We are starting a new series of visits to small – mostly unknown – Museums, art galleries, exhibitions and workshops. Let’s meet:
Little Hidden Gems in Athens
Spyros Vassiliou (1903-1985) was a Greek painter, printmaker, illustrator, and stage designer. He became widely recognized for his work starting in the 1930s, when he received the Benaki Prize from the Athens Academy. The recipient of a Guggenheim Prize for Greece (in 1960), Spyros Vassiliou’s works have been exhibited in galleries throughout Europe, in the United States, and Canada.
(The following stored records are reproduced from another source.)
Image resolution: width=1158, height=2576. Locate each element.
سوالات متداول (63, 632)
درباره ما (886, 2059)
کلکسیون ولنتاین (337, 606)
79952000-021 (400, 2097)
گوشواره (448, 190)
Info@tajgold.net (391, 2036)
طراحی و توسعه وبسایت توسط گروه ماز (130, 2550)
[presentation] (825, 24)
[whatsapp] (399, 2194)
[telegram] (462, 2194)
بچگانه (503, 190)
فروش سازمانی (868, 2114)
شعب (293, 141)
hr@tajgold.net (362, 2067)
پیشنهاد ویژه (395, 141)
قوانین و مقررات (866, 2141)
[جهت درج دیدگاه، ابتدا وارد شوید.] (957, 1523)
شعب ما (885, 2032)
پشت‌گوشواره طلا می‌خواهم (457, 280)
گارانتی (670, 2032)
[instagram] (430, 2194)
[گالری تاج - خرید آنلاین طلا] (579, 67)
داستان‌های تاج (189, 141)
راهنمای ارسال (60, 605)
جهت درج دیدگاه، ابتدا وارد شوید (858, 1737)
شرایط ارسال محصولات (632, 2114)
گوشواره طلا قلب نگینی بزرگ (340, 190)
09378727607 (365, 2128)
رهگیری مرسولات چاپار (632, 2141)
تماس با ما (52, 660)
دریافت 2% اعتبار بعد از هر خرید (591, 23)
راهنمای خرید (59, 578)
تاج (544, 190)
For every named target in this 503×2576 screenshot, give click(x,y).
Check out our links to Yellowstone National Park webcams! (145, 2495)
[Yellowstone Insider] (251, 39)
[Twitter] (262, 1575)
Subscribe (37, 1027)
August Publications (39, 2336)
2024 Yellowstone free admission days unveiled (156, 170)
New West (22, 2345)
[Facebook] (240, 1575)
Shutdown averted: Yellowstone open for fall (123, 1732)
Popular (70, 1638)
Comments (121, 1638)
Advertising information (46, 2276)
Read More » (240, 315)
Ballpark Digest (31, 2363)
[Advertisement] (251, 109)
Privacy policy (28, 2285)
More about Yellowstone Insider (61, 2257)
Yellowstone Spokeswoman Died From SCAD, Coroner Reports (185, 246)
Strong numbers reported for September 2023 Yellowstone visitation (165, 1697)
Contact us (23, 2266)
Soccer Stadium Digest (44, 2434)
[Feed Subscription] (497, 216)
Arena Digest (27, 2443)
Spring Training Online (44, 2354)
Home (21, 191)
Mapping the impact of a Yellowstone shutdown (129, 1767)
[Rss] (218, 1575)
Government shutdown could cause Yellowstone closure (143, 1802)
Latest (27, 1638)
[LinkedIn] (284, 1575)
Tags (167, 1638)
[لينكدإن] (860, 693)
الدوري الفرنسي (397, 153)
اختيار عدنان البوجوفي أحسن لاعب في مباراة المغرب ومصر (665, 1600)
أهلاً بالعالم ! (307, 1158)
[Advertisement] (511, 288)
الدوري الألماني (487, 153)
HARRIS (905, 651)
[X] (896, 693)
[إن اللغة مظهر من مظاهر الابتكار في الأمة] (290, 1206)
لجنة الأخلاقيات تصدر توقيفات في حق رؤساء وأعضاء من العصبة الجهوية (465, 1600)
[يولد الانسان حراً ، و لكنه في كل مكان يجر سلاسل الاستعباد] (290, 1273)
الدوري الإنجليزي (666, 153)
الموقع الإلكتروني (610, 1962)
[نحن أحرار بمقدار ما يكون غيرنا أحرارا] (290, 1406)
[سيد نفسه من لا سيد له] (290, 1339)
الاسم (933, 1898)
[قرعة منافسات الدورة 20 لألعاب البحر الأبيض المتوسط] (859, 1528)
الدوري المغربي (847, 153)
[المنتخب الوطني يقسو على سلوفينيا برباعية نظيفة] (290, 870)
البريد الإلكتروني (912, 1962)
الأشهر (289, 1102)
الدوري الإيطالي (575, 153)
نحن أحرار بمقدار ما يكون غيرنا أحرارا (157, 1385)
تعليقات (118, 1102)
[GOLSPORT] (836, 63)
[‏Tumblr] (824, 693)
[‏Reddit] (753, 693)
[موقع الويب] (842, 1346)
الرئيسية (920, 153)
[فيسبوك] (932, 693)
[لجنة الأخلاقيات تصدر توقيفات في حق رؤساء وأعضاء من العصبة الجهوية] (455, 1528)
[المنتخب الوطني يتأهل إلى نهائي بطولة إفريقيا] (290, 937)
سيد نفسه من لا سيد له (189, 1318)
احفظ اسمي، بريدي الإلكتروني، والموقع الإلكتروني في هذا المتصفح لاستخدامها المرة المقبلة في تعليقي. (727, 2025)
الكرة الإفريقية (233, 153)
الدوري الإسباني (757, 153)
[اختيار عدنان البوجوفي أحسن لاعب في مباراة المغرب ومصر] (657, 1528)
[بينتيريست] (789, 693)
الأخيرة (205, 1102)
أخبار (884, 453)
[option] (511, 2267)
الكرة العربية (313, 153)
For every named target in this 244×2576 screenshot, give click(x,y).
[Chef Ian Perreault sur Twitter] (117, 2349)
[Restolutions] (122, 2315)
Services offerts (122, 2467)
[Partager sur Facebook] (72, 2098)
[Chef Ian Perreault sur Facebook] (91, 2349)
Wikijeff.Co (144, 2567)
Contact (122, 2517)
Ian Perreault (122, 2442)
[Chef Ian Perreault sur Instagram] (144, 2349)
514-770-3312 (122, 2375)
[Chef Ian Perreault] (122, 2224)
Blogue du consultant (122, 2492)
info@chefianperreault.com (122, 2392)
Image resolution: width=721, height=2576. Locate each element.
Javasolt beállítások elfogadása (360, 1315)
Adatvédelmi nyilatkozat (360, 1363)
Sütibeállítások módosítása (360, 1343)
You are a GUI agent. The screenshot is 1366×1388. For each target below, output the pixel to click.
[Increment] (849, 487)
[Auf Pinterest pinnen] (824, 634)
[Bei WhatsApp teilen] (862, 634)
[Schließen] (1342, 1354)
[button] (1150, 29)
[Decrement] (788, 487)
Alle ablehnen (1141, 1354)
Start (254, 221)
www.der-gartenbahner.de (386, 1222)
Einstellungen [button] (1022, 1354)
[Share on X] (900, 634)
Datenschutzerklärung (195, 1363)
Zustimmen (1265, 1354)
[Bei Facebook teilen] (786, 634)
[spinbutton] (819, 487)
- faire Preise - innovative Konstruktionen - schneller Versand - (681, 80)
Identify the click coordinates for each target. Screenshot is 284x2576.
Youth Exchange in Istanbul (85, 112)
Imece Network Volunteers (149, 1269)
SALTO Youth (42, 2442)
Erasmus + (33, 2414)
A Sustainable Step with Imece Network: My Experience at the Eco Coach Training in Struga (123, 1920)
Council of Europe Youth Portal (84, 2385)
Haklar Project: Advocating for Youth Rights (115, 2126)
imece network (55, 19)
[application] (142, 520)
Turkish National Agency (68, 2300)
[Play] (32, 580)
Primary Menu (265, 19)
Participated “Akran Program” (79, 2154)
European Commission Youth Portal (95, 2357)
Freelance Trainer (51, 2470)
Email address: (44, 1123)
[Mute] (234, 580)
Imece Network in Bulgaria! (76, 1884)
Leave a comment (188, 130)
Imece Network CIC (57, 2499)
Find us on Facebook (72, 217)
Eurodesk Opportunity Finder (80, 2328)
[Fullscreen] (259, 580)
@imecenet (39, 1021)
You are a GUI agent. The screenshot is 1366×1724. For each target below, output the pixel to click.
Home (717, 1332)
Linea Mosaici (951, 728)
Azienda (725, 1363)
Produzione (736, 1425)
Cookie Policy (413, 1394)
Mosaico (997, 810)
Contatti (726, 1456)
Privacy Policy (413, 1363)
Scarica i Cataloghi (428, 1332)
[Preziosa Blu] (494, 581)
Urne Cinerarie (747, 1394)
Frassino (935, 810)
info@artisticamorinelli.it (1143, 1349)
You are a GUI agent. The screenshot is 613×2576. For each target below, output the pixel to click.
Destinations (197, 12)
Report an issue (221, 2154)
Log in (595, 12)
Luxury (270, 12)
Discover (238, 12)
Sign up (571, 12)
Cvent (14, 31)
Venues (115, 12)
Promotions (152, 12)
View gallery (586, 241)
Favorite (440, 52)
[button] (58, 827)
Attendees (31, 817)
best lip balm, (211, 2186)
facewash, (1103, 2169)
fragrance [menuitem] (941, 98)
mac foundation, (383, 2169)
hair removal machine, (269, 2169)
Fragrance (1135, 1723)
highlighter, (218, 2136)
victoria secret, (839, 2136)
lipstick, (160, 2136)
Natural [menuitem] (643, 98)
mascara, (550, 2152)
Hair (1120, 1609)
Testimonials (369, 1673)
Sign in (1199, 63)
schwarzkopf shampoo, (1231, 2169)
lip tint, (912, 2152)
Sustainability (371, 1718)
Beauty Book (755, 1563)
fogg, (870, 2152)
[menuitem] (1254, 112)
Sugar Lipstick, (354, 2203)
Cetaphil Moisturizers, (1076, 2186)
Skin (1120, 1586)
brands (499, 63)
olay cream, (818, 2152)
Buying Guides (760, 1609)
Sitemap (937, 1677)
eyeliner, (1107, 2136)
Spyros Vassiliou became recognized as a painter of the transformation of the modern urban environment, depicting with an unwavering eye the sprawl of urban development that surrounded his home in Athens, under the walls of the Parthenon. His artistic identity combined monochrome backgrounds and the unorthodox positioning of objects. He paid homage to the Byzantine icon by floating symbols of everyday Greek life on washes of gold or sea-blue color, very much like the religious symbols that float on gold in religious art. With oils and watercolours he painted natural and urban space, portraits, still-life, and scenes of daily living, combining selective elements of cubism and impressionism. A member of an important community of Greek artists in the mid-20th century, Vassiliou was known as one of the first Greek pop-art painters.